Linear Progression. StrongLifts 5×5 is linear progression: weight increases each workout. The Texas Method & Timed Total Tonnage also work with linear progressions, but week to week rather than workout to workout.
Workout to workout increases work well if you’re a beginner: fitness gains occur fast & fatigue doesn’t last long. That’s why you’ll achieve a 70kg Squat for 5×5 within 2 months on StrongLifts 5×5.
But the workouts get more stressing once you’re an intermediate. You’re doing Squats with 1.5x your body-weight. Squat heavy on Monday and you’ll still feel it on Thursday. That’s why the Texas Method includes light days.
Periodization. Periodization is different. Rather than using workout-to-workout or week-to-week increases, you work with blocks in which volume and/or intensity vary. Usually these blocks are 3-4 weeks in length. Examples.
- Bill Starr Advanced. 4 volume weeks: 5×5. 1 week deload. 4 intensity weeks: 3×3. Weight increases weekly.
- Smolov. 3 volume weeks: +130 Squat reps/week. 2 weeks deload. 4 intensity weeks. Weight increases daily/weekly.
Bill Starr Advanced & Smolov are linear periodization. Undulating periodization also exists. Mark Rippetoe spends 50 pages explaining how periodization works & how to apply it in Practial Programming for Strength Training.
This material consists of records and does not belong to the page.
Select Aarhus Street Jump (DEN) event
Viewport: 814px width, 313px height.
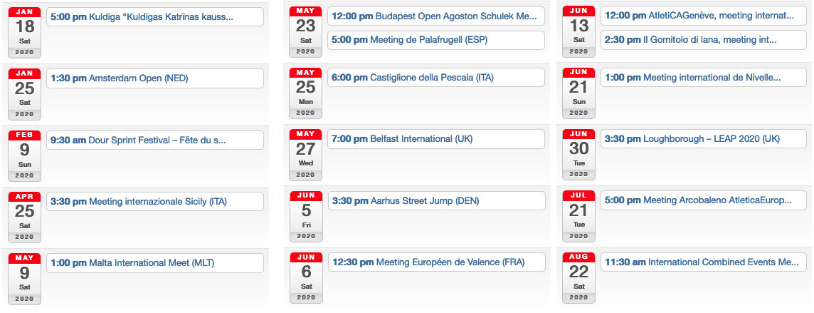437,200
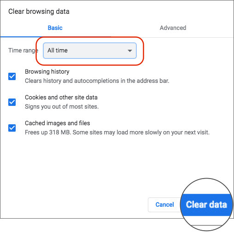
Task: Click the Cookies and other site data label
Action: coord(61,97)
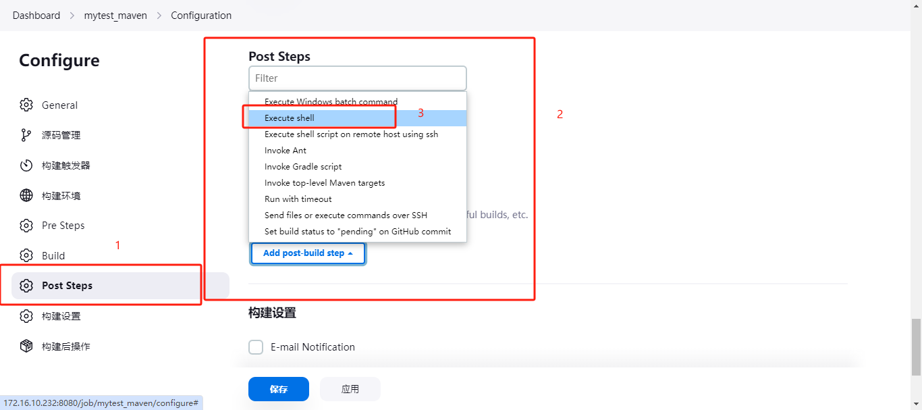Click the 构建设置 gear icon
The image size is (922, 410).
pos(26,316)
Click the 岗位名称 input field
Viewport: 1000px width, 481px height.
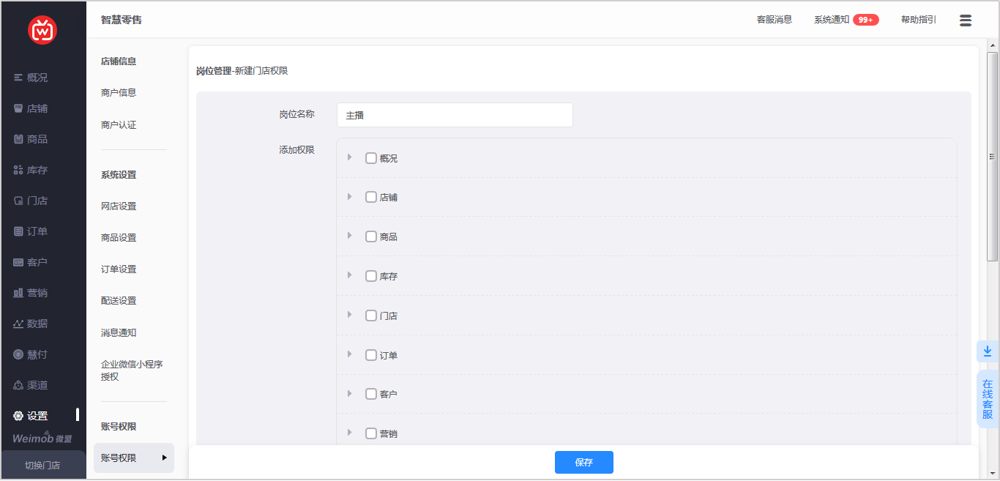(x=454, y=115)
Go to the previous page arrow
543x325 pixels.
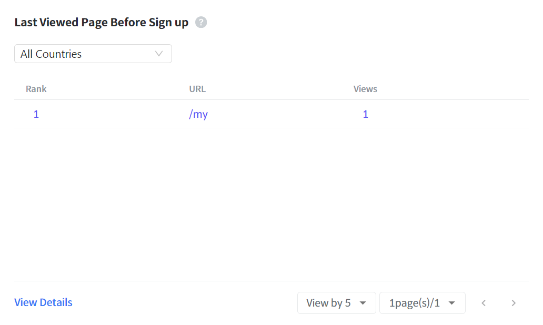tap(484, 303)
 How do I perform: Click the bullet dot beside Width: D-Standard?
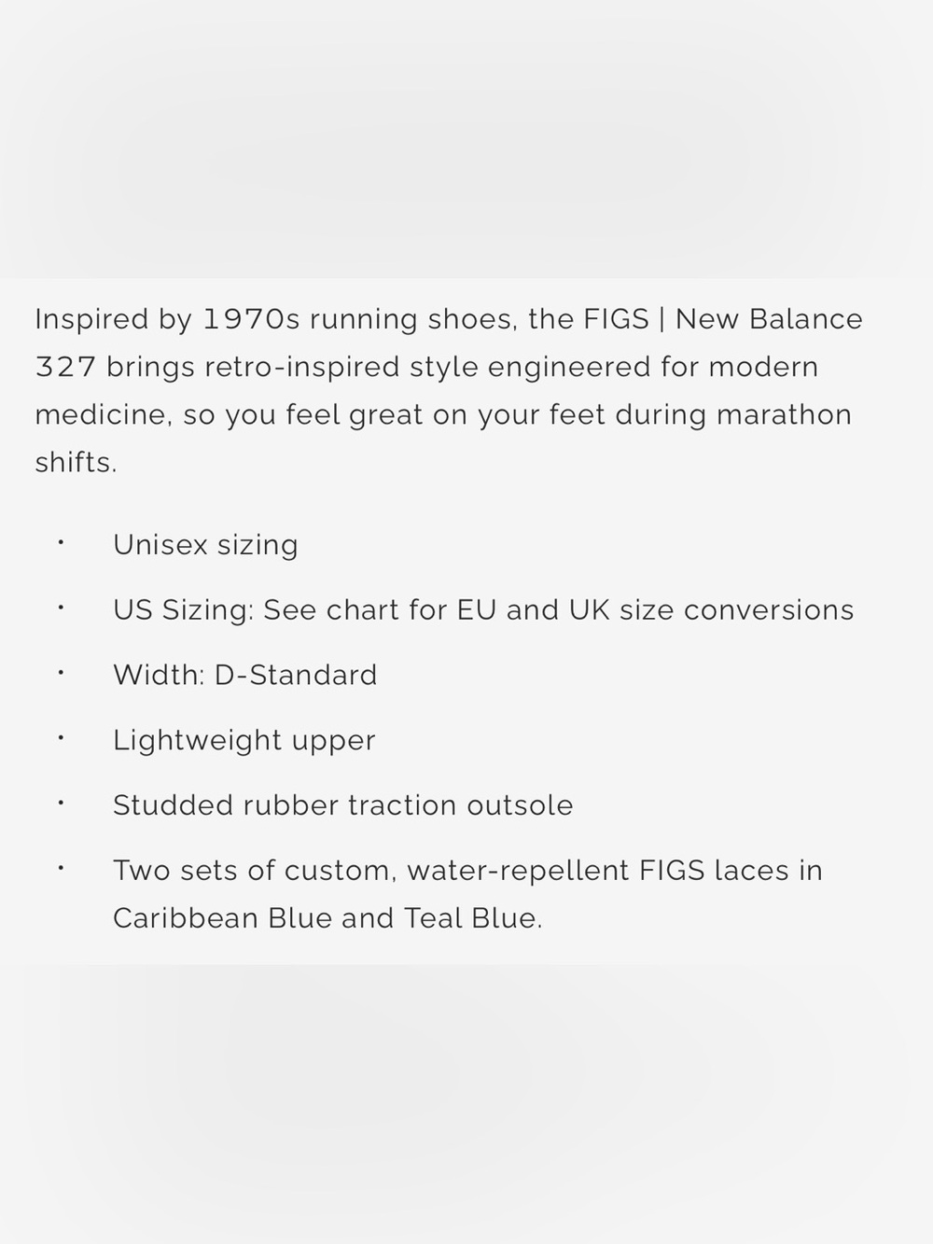pos(61,672)
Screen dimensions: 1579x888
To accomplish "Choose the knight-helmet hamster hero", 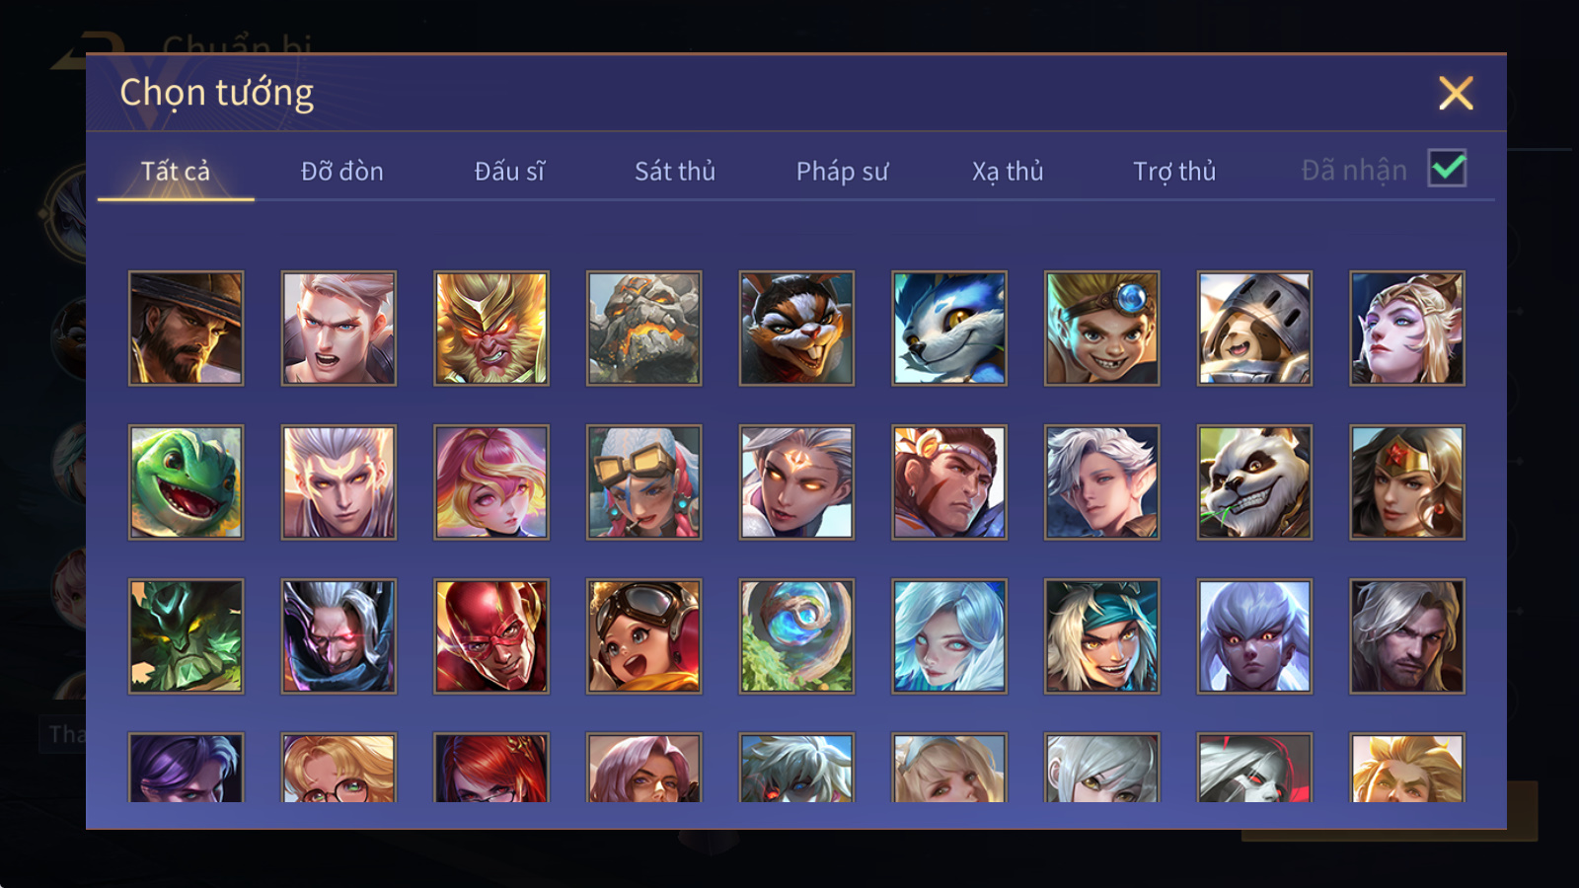I will coord(1254,329).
So What’s Best? Many of you ask: “How long should I do StrongLifts 5×5?“. As long as possible. Your benefit as a beginner is that you can add weight every workout. If you stall: one step back, 2 step forwards, repeat.
Progress takes longer with intermediate routines like the Texas Method: you’re using weekly increases. With Smolov you’re stuck for 13 weeks: miss workouts & you don’t get results. That’s why periodization is for for advanced trainees.
Lucas hits the nail on the head:
People who try to tell you that everyone needs to use some highly complex, periodized system are usually trying to sell you some highly complex, periodized system.
In my opinion, they’re quacks who want to separate you from your money by making you think that exercise is this big confusing thing and you need their help to figure it out.
When Should You Switch Program? When you can’t add weight each workout anymore. When you can Squat 1.5x your body-weight. When you deloaded 3x on your Squat. All of that can take 3 to 9 months.
Beginners can progress faster than intermediates. Make sure you can’t increase the weight each workout anymore before switching to weekly increases or periodization. Always remember: you’re a beginner longer than you think.